As we passed D’Oyly Carte Island, the First Mate asked “I read in a Thames Guide book a few years ago that the guy who owned that island was a producer of the Gilbert and Sullivan operas in Victorian times “.The Cabin boy became illuminated and said “Yes, Captain when we were at school, did you ever take part in any of those musicals run by grumpy old Ron McKinnon?” ”Yes “came the reply from the Captain” I once took part in the comic opera “The Pirates of Penzance “and played one of the pirates but unfortunately not one of the pirates who ended up with one of the  Major General’s daughter’s “.”Why didn’t you get a lead role then Captain “asked the First Mate.”Well for a start ,when auditioning I couldn’t remember my lines ,secondly Billy, if you remember I had a speech impediment then, and I could see all my mates taking the piss out of me every time I fluffed and stammered  my lines, and finally I could never fancy any girl called Mabel or Ruth, whether real or imaginary.

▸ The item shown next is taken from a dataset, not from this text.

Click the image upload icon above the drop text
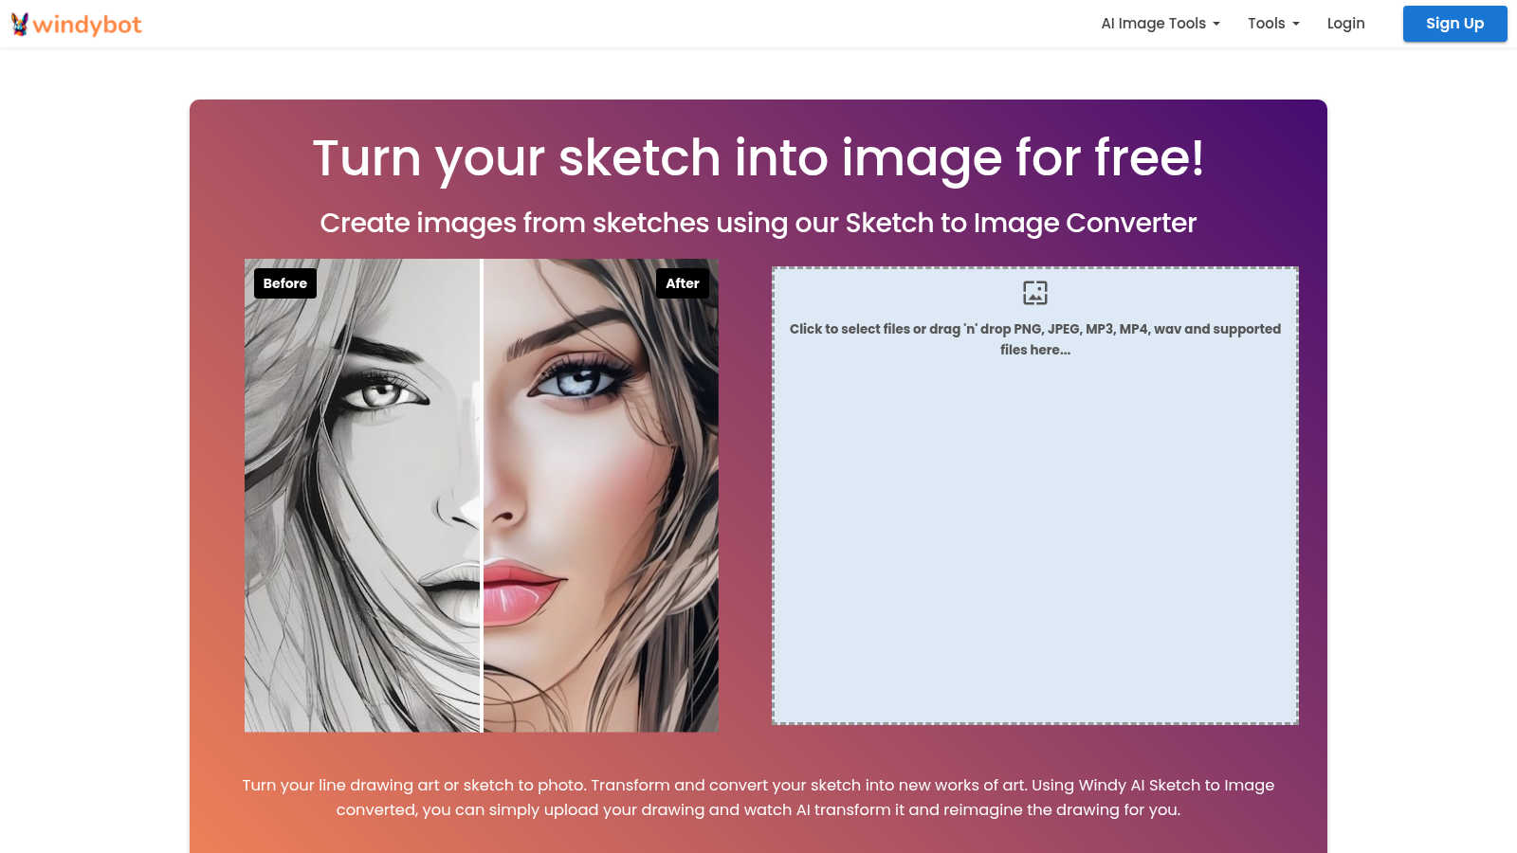1517x853 pixels. pyautogui.click(x=1034, y=293)
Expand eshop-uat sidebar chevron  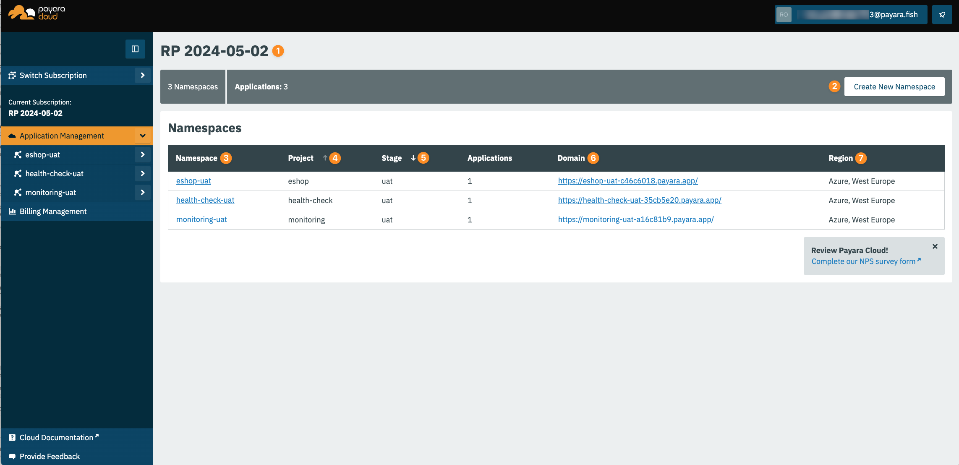(143, 155)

But I did get my revenge so to speak in another school play. I auditioned for the   king in Henry IV, and was giving an enthusiastic rendition of “Once more into the breach dear friends once more”, took out my sword waved it about,  and accidentally knocked the head off some years precious, old school statue. It was even funnier because the head of the statue fell off the pedestal rolled across the stage floor and down the steps. I shouted out something like “fuck me” and the Head Master ,Bas Cooper, heard me swear and screamed out something like “Whittaker that’s blasphemy ,get to my office straight away. He gave me a letter to be taken home and signed by parents to the effect that they consented to corporal punishment. In due time , I was summoned to the Head Master’s office to receive six of the best .In the office, there was Seedy Sutton, the Deputy Head who proceeded to cane me whilst I was  bent over a chair. I lost count on the fifth stroke and stood up and in doing so received the sixth and final stroke right across my face. I cried out in agony a string of at least six expletives including the C-word. The Head just turned to me, as I wiped my eyes and said James, let that be a lesson to you and  don’t forget you should only  use those words on the rugger field and not inside the school”.
“Well Billy said the Captain, “that’s my contribution to school plays, what about you Billy, did you ever take part in any of the school plays. “Yes Captain, speaking of Gilbert and Sullivan, I took part in HMS Pinafore. I played the part of Able Seamen Dick Deadeye and I had to sing in a couple of songs .Not very interesting really but we did have a chance to meet some of the chicks from the girl’s grammar school over the back fence. Ah yes , that brings back a few memories ,behind  the old bicycle sheds for a quick ciggy,  and a quick look at Health and Efficiency magazine featuring all those nudists. Looking back on it, those Gilbert and Sullivan operas where funny and quite catchy”.
“It’s your turn next First Mate, did you ever take part in school theatricals”.” Not bloody likely, like you pair of fairies. I took an active part in proper boys’ activities such as all types of sports…rugger, athletics, cross-country running and boxing”. The Captain smiled and said “Don’t forget tiddlywinks, pass the parcel and blind man’s bluff, First Mate”.